There was however an issue about her blood type not having been cross-matched before she required surgery, Dr Holohan said.
Earlier, Dr Holohan said the HIQA investigation would cost €328,000. However, it could be done in one year rather than the three it was expected to take because it would only examine the NMH rather than the wider maternity services, he said.
He was continuing to give evidence in the NMH's action to quash the Minister for Health's decision to hold a statutory inquiry into practices affecting patient safety at the hospital in the wake of the death of Malak Thawley.
The NMH says it will be highly disruptive, demotivate staff and undermine public confidence in all materniity services. The Minister opposes the action.

Dr Holohan repeatedly insisted the purpose of a further investigation was to find answers to questions which had not been answered by the HSE review report and to assuage those outstanding concerns.
It was a "never event with unexplained circumstances" and the aim of an inquiry was to find out about what exactly happened from the time Mrs Thawley entered the hospital to when she underwent surgery.
He said one of the main objectives of an inquiry would be to look at, when in situations where there is not a full staff on in a hospital, whether there is a procedure and checklist for actions which help increase patient safety.
These can be monitored rather than have an arrangement whereby phone calls take place between staff which makes for very little auditing
The question arose in the Thawley case whether they were in existence in the NMH in the Thawley case or whether they were followed and whether there was room for improvement, he said.
Dr Holohan said an early warning score system, such as had been adopted after the Savita Halappanavar in Galway in 2012, had saved hundreds of lives.
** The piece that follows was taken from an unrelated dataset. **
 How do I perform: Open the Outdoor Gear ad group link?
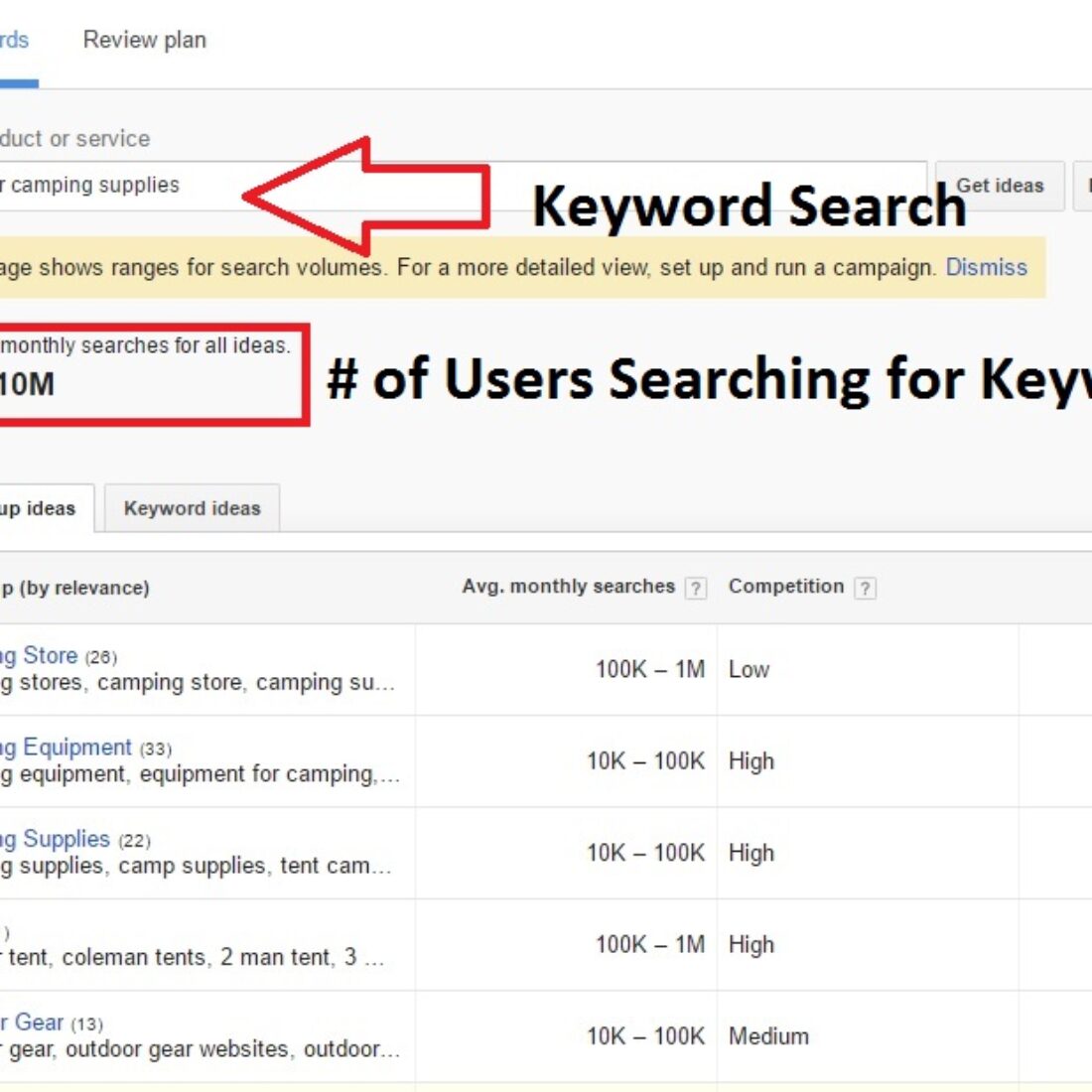pyautogui.click(x=34, y=1023)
It brought formality to vital sign measurements by nursing and medical staff which meant it was not just left to the judgment of individual doctors or nurses and was "much more superior to the total judgments" of staff.
The court has heard the NMH carried out its own internal inquiry which resulted in the implementation of 18 out f 19 recommendations to improve services.
That was reviewed by a HSE panel which said the NMH investigation not only complied with national guidelines but exceeded them in some respects. The was also a coroner's inquest which approved the recommendations in the NMH report.